:: PROBLEM DESCRIPTION ::
Since only part of the material below is wanted, output exactly the lines from the one with "Go to the next" up to and including the one with "Open the home screen icon".

• • • •

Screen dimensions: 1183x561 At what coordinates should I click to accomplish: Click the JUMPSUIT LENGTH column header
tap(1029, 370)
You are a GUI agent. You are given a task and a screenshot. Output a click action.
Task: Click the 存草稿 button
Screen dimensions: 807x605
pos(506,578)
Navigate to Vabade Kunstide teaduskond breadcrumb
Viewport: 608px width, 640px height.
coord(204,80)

• • • •

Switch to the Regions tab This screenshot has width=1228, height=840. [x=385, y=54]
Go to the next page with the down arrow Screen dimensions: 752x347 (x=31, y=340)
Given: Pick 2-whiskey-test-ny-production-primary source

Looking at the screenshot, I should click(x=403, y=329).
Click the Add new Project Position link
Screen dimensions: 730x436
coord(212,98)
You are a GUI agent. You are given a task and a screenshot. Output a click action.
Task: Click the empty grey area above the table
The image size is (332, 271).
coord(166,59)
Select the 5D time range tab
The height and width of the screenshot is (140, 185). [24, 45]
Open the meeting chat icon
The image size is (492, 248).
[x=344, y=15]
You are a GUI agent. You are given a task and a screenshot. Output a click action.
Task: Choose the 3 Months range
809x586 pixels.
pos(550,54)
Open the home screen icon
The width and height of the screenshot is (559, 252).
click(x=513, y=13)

• • • •

:: OUTPUT BELOW ::
Go to the next page with the down arrow Screen dimensions: 752x347 (x=31, y=340)
Given: Pick 2-whiskey-test-ny-production-primary source

Looking at the screenshot, I should click(x=403, y=329).
Click the Add new Project Position link
Screen dimensions: 730x436
coord(212,98)
You are a GUI agent. You are given a task and a screenshot. Output a click action.
Task: Click the empty grey area above the table
The image size is (332, 271).
coord(166,59)
Select the 5D time range tab
The height and width of the screenshot is (140, 185). [24, 45]
Open the meeting chat icon
The image size is (492, 248).
[x=344, y=15]
You are a GUI agent. You are given a task and a screenshot. Output a click action.
Task: Choose the 3 Months range
809x586 pixels.
pos(550,54)
Open the home screen icon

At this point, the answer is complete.